**** 原文 ****

[LeetCode] 21. Merge Two Sorted Lists ☆

Merge two sorted linked lists and return it as a new list. The new list should be made by splicing together the nodes of the first two lists.

解法：

　　新建一个链表，依次比较两个链表的头元素，把较小的移到新链表中，直到有一个为空，再将另一个链表剩余元素移到新链表末尾。

采用循环的方式，代码如下：

/**
 * Definition for singly-linked list.
 * public class ListNode {
 *     int val;
 *     ListNode next;
 *     ListNode(int x) { val = x; }
 * }
 */
public class Solution {
    public ListNode mergeTwoLists(ListNode l1, ListNode l2) {
        ListNode res = new ListNode(0);
        ListNode last = res;
        
        while (l1 != null && l2 != null) {
            if (l1.val < l2.val) {
                last.next = l1;
                l1 = l1.next;
            } else {
                last.next = l2;
                l2 = l2.next;
            }
            last = last.next;
        }
        
        last.next = (l1 != null) ? l1 : l2;
        return res.next;
    }
}

采用递归的方式，代码如下：

/**
 * Definition for singly-linked list.
 * public class ListNode {
 *     int val;
 *     ListNode next;
 *     ListNode(int x) { val = x; }
 * }
 */
public class Solution {
    public ListNode mergeTwoLists(ListNode l1, ListNode l2) {
        if (l1 == null) return l2;
        if (l2 == null) return l1;
        ListNode head = l1.val < l2.val ? l1 : l2;
        ListNode other = l1.val < l2.val ? l2 : l1;
        head.next = mergeTwoLists(head.next, other);
        return head;
    }
}

或者：

/**
 * Definition for singly-linked list.
 * public class ListNode {
 *     int val;
 *     ListNode next;
 *     ListNode(int x) { val = x; }
 * }
 */
public class Solution {
    public ListNode mergeTwoLists(ListNode l1, ListNode l2) {
        if (l1 == null) return l2;
        if (l2 == null) return l1;
        
        if (l1.val < l2.val) {
            l1.next = mergeTwoLists(l1.next, l2);
            return l1;
        } else {
            l2.next = mergeTwoLists(l1, l2.next);
            return l2;
        }
    }
}

**** 原始数据 ****

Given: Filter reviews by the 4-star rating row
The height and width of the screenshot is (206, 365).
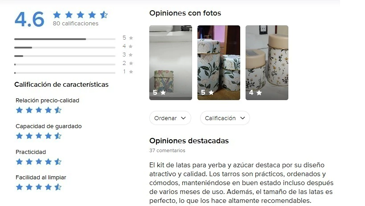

****

待完成
• A. 原文三段代码的 mergeTwoLists 方法中，用到了哪些参数名和局部变量名？请全部列出。
• B. 根据原文回答：
(i) 解法说明中，新建链表后要依次比较两个链表的什么元素？
(ii) 循环方式的代码里，while 循环继续执行的条件是什么？
(iii) 递归方式的代码里，l1 为 null 时返回什么？

输出结果
• A. l1、l2、res、last、head、other

• B.
(i) 头元素。
(ii) l1 != null && l2 != null
(iii) 返回 l2。